Required work ▸ From the records below, count the lines containing the word "indicator" and give only that number.
Top of Study material
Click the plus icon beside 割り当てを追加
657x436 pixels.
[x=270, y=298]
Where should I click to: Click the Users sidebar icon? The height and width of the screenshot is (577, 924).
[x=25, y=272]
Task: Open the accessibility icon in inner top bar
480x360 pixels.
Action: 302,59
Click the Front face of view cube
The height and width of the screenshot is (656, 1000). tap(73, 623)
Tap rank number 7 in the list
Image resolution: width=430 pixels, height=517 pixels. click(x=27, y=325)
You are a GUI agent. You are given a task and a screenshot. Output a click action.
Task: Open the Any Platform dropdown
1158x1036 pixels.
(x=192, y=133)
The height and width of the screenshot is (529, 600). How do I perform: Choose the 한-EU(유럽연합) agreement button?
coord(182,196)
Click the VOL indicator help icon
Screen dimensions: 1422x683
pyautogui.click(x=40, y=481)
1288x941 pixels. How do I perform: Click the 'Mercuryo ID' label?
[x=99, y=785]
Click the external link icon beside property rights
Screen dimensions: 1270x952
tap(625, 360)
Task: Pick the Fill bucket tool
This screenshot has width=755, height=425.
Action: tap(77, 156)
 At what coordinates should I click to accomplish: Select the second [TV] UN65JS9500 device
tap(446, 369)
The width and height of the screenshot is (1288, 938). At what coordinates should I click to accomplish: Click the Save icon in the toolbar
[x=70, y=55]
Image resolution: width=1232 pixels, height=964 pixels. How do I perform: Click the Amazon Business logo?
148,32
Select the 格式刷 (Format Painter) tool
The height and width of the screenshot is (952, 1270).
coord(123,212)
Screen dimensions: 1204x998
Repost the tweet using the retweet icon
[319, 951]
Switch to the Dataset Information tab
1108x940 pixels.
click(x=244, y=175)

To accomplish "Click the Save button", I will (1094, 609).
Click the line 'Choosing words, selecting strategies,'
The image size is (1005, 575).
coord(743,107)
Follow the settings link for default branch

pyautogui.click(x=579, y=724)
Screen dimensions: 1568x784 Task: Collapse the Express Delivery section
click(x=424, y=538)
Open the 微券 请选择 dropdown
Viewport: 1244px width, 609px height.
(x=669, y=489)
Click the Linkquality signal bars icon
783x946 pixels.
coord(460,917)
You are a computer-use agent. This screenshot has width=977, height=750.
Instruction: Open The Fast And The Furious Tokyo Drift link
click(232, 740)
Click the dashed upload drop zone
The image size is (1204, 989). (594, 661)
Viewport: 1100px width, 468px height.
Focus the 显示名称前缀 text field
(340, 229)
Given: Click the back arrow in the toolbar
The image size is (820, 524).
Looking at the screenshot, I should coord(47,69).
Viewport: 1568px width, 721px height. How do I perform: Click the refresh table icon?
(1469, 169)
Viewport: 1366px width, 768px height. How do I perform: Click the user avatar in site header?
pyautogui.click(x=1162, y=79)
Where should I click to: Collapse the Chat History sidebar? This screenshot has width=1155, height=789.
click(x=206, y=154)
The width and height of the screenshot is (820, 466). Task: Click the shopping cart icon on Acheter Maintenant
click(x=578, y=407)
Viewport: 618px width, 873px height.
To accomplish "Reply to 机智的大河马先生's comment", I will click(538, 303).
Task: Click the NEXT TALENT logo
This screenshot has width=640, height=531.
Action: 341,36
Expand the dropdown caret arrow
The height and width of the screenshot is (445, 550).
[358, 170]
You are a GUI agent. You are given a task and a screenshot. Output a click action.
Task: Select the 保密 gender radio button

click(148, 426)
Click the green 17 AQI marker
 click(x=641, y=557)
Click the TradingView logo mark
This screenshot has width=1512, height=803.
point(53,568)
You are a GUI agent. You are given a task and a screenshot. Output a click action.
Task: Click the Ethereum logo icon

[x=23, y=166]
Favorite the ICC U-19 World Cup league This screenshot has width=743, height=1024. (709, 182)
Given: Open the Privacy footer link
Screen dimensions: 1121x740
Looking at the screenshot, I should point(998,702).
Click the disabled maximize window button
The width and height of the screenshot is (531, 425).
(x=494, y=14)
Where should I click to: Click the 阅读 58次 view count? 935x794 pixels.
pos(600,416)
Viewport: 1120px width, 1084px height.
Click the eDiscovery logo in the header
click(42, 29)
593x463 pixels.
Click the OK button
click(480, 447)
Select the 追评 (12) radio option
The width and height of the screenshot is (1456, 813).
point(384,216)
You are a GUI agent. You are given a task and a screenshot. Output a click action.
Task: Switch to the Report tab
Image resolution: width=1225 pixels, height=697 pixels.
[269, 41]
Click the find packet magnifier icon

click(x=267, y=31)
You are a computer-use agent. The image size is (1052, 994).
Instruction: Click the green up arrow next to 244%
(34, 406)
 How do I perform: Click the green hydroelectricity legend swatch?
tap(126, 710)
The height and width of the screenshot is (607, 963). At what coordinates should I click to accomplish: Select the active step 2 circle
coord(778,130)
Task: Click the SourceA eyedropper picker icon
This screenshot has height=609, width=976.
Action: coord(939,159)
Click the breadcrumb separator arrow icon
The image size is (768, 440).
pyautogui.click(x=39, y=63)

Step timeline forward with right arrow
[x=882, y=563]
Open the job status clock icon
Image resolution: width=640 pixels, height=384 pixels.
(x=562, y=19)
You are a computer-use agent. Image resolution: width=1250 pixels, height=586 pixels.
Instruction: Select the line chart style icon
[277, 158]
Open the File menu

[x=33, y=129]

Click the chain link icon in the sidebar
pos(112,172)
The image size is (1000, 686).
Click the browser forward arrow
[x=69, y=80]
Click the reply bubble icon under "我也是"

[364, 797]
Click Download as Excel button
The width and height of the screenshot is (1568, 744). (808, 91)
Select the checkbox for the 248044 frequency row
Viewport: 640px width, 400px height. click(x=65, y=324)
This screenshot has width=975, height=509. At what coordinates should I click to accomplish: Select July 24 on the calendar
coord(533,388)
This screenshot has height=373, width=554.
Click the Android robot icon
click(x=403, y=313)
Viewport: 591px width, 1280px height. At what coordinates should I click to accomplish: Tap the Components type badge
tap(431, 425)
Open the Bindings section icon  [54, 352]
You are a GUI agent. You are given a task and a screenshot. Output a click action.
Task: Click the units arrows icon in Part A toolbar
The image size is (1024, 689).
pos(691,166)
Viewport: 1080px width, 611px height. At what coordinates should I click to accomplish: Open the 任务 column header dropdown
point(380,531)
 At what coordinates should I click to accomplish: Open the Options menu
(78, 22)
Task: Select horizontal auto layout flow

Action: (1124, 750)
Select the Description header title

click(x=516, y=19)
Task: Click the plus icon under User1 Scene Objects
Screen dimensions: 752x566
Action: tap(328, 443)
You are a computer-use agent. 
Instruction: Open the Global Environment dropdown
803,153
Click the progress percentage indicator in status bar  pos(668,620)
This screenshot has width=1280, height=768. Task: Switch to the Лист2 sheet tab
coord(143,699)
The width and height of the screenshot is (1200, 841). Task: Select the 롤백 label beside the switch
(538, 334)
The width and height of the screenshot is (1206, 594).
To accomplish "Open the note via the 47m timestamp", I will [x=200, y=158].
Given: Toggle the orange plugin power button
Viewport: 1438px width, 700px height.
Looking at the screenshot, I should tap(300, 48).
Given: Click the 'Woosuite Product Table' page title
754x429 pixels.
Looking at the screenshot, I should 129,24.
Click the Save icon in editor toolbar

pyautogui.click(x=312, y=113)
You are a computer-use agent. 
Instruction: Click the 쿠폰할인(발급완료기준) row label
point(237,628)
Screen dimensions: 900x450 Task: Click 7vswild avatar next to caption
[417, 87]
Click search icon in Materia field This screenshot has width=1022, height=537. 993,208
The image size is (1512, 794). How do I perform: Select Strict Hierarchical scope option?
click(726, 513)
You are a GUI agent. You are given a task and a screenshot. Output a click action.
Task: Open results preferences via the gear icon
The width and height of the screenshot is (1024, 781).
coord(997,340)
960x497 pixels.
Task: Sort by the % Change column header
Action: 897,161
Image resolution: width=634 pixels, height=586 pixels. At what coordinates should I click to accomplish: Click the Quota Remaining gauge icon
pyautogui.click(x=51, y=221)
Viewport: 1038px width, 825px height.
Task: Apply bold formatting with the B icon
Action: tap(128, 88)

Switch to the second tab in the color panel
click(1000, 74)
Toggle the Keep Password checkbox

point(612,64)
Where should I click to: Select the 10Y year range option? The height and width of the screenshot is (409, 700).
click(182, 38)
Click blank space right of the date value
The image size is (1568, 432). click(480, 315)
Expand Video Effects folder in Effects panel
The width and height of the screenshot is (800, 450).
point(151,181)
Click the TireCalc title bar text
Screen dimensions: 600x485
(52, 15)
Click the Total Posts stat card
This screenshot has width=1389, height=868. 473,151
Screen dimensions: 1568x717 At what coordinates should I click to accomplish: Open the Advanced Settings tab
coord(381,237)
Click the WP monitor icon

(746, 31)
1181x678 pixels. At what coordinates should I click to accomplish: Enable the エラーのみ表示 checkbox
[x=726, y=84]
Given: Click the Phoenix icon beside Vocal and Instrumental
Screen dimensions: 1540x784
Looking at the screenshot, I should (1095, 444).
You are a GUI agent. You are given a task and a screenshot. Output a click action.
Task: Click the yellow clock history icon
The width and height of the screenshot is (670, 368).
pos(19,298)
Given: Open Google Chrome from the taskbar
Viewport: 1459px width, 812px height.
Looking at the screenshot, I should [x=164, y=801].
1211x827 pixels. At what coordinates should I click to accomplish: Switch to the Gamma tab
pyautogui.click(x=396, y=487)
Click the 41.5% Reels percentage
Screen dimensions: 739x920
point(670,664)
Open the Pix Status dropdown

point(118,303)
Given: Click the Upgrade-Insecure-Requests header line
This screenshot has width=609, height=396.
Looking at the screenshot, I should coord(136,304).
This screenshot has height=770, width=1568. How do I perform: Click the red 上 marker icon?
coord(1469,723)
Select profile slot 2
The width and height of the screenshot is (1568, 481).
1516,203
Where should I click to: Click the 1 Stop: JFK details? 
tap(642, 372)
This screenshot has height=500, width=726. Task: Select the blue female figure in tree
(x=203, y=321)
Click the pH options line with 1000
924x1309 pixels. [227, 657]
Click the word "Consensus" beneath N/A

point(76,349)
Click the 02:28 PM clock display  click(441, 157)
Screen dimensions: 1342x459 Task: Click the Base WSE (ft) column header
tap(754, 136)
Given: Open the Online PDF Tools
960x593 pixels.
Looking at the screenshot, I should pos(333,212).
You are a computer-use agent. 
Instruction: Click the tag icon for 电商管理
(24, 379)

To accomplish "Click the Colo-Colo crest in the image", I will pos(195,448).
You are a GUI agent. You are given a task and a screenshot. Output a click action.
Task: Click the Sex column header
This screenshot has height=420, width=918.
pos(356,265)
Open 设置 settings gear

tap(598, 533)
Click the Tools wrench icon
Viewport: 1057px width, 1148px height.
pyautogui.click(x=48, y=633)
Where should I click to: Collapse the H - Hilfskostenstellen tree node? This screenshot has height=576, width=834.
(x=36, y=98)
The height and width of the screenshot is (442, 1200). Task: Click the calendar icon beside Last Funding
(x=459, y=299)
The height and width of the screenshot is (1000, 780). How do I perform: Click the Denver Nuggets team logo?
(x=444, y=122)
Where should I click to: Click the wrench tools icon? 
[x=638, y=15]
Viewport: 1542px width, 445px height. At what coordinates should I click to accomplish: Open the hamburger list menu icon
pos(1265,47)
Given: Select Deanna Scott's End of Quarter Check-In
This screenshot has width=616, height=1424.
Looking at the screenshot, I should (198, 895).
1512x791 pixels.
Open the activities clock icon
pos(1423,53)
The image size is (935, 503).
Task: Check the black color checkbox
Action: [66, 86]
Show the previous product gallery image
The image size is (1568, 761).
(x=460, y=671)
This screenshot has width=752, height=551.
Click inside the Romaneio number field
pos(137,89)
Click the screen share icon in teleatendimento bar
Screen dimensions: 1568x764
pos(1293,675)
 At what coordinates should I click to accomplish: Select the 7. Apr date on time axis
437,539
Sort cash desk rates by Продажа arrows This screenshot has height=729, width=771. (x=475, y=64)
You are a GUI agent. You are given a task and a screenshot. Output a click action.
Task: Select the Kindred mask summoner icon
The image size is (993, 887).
Bottom of Study material
Task result ▸ 2